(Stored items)

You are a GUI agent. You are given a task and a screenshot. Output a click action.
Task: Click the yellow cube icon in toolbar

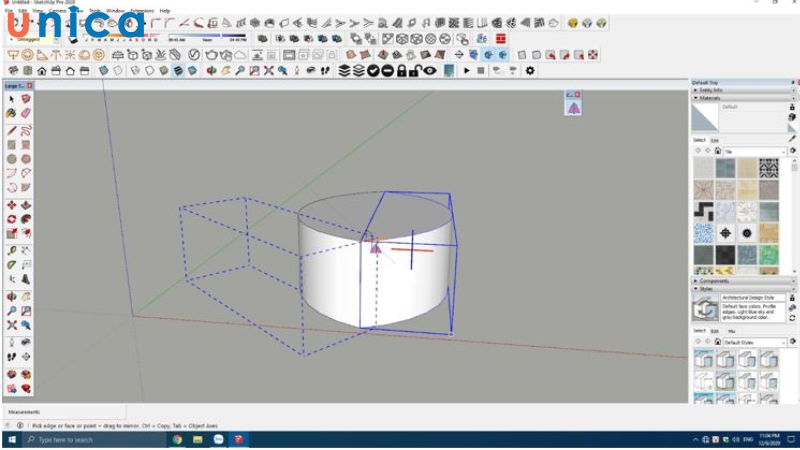pos(573,23)
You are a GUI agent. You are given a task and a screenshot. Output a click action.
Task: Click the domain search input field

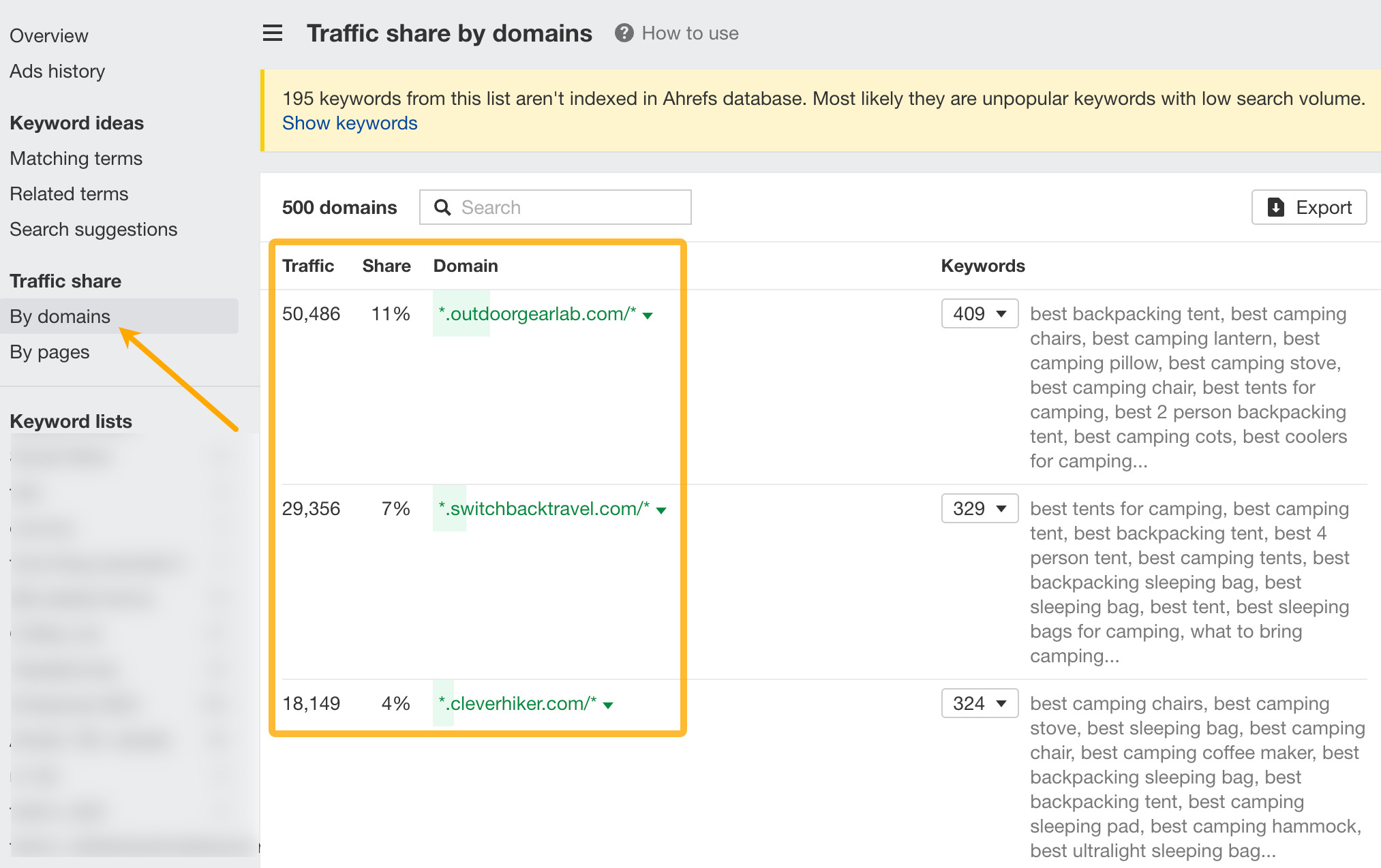[x=555, y=206]
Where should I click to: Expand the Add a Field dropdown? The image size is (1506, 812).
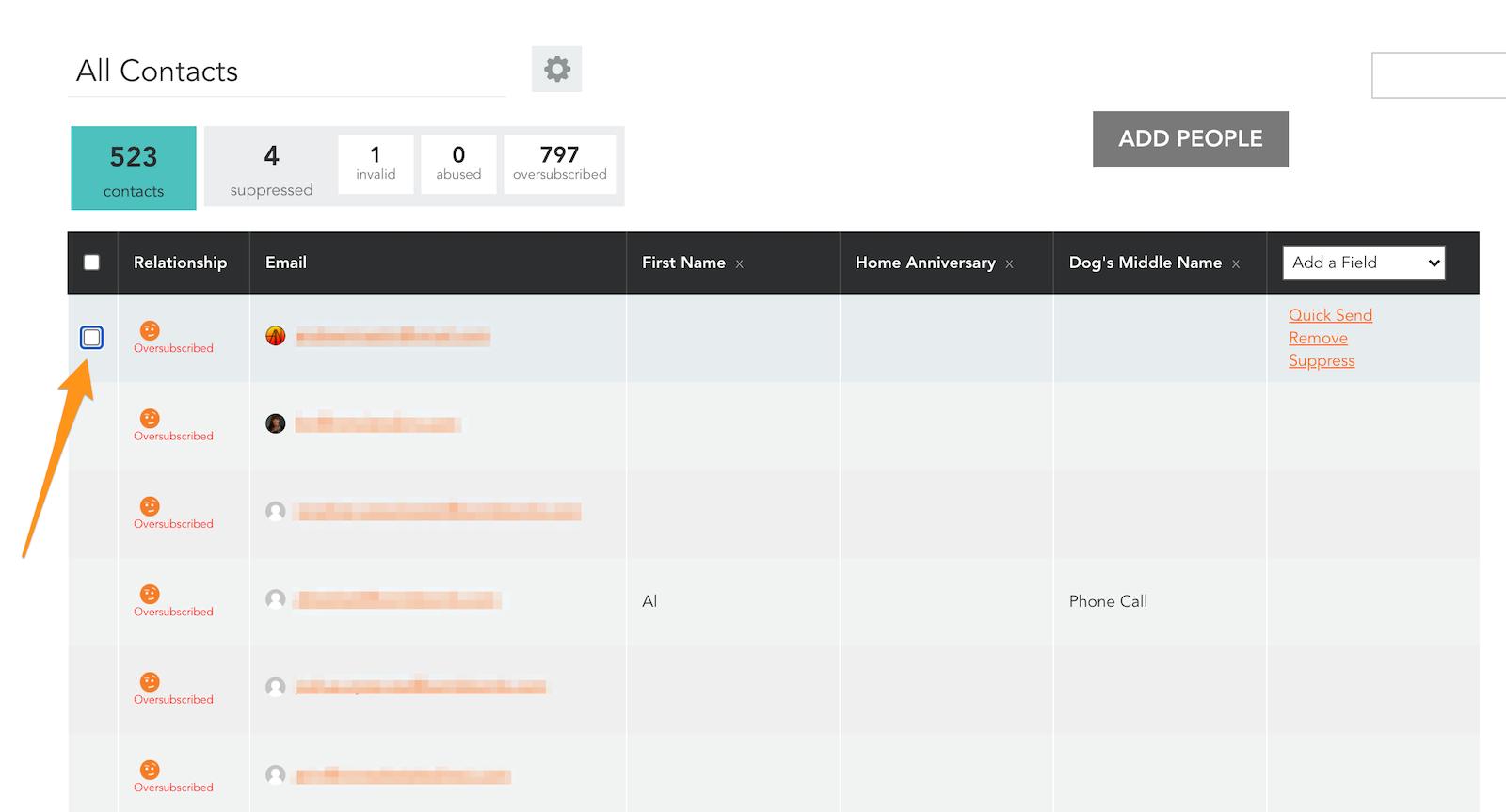1364,263
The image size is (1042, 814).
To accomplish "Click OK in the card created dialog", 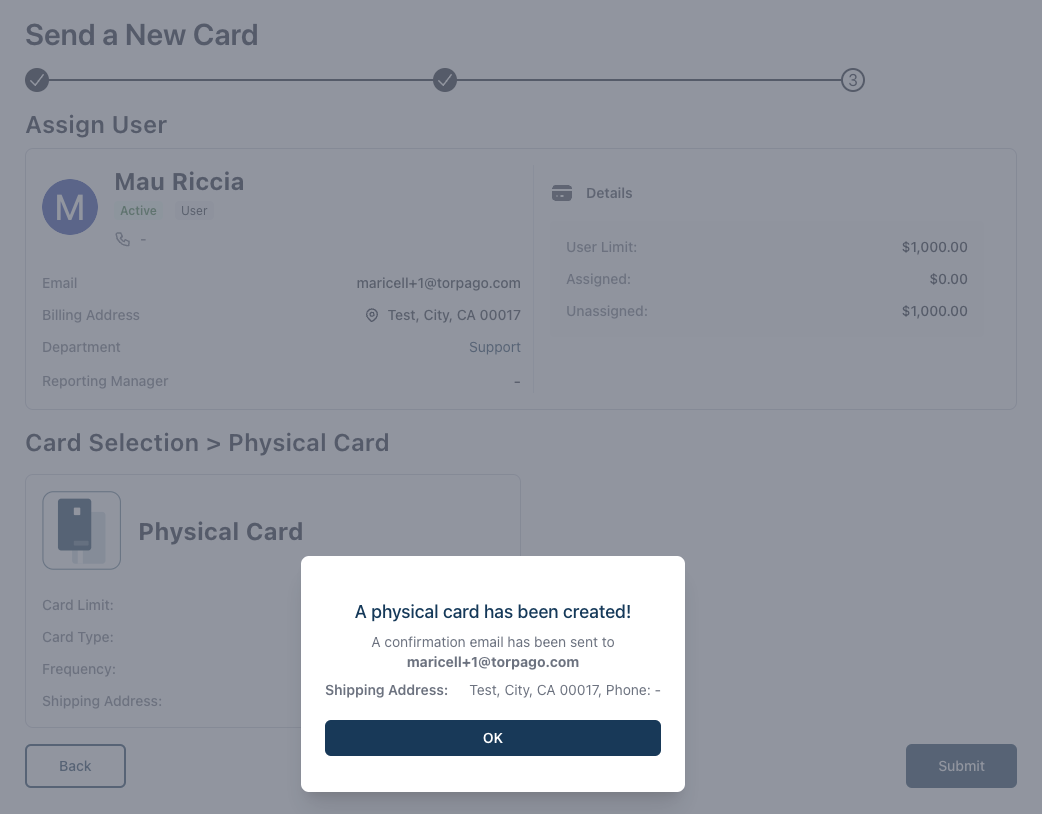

### The task
Please provide a faithful transcription of all the data, pictures excluded.

### Result
You are a GUI agent. You are given a task and a screenshot. Output a click action.
Task: Click the yellow cube icon in toolbar

pos(573,23)
You are a GUI agent. You are given a task and a screenshot. Output a click action.
Task: Click the domain search input field

[x=555, y=206]
Where should I click to: Expand the Add a Field dropdown? The image size is (1506, 812).
1364,263
The image size is (1042, 814).
To accomplish "Click OK in the card created dialog", 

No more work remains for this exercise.